**Task goal**.
Find each line in the listing below that contains the word "button" and copy those lines out in full. Case counts, so a version with different capital letters is not a match.

--- --- ---

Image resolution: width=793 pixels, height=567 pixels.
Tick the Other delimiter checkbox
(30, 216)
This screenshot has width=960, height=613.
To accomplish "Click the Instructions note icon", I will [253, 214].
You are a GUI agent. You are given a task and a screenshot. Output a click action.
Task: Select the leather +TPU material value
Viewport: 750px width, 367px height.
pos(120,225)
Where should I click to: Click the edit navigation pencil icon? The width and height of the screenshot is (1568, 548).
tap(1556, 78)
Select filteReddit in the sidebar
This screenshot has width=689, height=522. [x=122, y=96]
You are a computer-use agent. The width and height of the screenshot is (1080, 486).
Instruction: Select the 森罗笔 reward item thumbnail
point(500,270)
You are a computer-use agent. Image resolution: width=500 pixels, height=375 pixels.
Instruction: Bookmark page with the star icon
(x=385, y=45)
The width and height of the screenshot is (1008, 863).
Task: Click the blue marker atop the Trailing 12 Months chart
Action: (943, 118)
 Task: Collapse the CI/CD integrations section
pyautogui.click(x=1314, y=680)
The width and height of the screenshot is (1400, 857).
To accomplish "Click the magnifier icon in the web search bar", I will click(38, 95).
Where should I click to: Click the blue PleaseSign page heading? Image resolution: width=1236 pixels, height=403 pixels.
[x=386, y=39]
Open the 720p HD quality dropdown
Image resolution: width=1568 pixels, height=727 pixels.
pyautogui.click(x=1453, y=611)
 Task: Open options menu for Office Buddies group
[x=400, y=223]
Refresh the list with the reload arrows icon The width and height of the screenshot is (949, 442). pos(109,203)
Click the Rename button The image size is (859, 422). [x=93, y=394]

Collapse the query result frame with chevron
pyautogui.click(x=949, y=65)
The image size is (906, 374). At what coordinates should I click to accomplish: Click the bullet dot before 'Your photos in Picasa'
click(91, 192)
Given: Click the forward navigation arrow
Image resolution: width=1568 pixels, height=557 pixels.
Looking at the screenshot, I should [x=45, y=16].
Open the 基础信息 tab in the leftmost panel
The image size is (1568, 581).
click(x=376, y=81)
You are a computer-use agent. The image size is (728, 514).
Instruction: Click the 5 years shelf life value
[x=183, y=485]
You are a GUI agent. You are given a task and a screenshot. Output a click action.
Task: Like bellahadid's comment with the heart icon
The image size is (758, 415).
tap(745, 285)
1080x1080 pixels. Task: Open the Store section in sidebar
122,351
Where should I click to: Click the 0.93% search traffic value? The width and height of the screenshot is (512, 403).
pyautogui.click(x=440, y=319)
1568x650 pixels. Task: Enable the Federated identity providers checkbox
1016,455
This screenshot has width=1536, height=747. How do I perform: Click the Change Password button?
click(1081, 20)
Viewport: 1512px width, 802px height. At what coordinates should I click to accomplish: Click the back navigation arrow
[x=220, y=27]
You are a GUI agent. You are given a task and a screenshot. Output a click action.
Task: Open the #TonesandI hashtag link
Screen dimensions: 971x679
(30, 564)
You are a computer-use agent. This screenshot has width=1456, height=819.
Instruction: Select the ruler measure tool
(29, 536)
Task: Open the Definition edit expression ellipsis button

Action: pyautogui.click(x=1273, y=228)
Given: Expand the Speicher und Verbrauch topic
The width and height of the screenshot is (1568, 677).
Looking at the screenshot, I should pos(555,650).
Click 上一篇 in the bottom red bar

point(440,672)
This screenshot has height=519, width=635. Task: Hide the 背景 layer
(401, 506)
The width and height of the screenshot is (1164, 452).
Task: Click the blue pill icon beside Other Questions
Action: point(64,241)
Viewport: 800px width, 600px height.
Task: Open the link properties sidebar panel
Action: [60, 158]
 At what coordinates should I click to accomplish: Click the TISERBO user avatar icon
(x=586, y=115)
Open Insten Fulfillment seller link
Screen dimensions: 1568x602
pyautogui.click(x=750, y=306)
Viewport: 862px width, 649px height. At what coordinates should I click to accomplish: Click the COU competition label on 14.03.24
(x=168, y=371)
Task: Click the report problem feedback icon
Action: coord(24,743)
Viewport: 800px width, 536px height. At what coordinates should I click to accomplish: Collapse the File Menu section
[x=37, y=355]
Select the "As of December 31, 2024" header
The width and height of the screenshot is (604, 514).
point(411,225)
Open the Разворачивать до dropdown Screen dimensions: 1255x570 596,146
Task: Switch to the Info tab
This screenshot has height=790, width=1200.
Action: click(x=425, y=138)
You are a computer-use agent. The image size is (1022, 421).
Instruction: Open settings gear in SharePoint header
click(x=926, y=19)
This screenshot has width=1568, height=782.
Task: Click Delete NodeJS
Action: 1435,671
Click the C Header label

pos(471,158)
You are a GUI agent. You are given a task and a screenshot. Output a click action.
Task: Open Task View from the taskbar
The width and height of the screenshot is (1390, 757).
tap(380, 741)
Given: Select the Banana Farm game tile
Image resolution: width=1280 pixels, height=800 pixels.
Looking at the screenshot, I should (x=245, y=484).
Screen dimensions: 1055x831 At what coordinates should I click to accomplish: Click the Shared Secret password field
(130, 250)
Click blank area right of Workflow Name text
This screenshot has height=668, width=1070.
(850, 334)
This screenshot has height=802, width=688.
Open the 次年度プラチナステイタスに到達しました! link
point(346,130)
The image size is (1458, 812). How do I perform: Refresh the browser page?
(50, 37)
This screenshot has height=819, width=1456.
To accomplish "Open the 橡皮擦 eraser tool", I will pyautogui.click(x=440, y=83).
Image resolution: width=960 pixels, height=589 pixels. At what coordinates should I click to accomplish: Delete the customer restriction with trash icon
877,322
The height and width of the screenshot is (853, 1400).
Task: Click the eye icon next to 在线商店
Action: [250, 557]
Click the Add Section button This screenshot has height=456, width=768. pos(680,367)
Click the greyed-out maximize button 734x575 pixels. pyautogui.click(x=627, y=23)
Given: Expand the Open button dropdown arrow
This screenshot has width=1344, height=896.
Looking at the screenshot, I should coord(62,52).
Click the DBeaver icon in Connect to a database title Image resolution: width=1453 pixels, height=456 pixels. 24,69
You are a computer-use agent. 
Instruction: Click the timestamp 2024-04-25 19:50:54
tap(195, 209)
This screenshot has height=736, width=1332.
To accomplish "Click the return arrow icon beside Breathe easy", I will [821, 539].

--- --- ---

**Exercise output**.
Click the Rename button The image size is (859, 422). [x=93, y=394]
This screenshot has width=1536, height=747. How do I perform: Click the Change Password button?
Task: Open the Definition edit expression ellipsis button
Click the Add Section button This screenshot has height=456, width=768. pos(680,367)
Click the greyed-out maximize button 734x575 pixels. pyautogui.click(x=627, y=23)
Given: Expand the Open button dropdown arrow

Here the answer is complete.